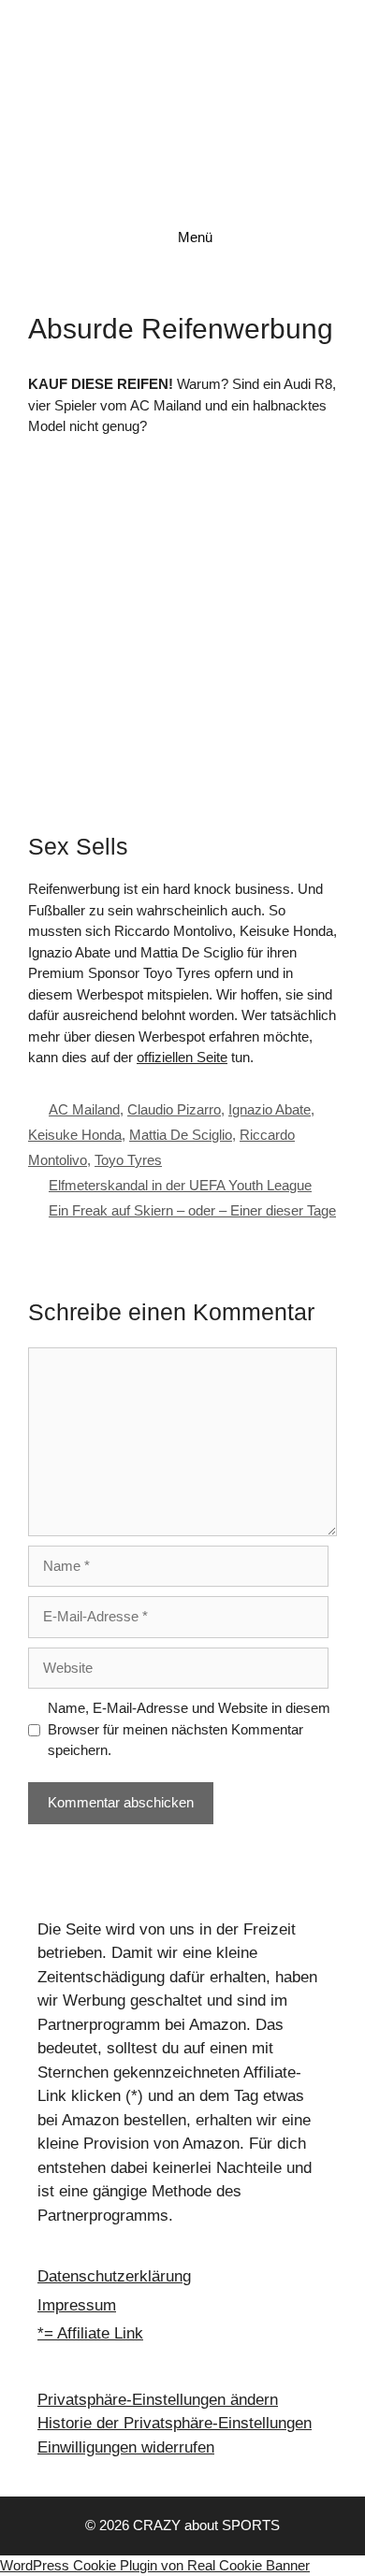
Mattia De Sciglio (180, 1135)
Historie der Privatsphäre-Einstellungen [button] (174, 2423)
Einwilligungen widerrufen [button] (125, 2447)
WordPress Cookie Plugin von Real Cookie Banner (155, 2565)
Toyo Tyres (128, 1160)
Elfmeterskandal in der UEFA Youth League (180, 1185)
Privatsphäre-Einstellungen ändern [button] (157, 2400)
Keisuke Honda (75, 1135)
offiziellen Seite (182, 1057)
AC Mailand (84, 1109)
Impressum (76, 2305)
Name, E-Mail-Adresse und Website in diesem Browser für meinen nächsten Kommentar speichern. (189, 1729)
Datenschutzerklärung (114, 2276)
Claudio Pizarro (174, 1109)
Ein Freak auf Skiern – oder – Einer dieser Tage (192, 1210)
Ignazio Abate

__To do__:
Once you have checked every line of the material above, return the ones that hold the string "Privatsphäre".

__Solved exercise__:
Historie der Privatsphäre-Einstellungen [button] (174, 2423)
Privatsphäre-Einstellungen ändern [button] (157, 2400)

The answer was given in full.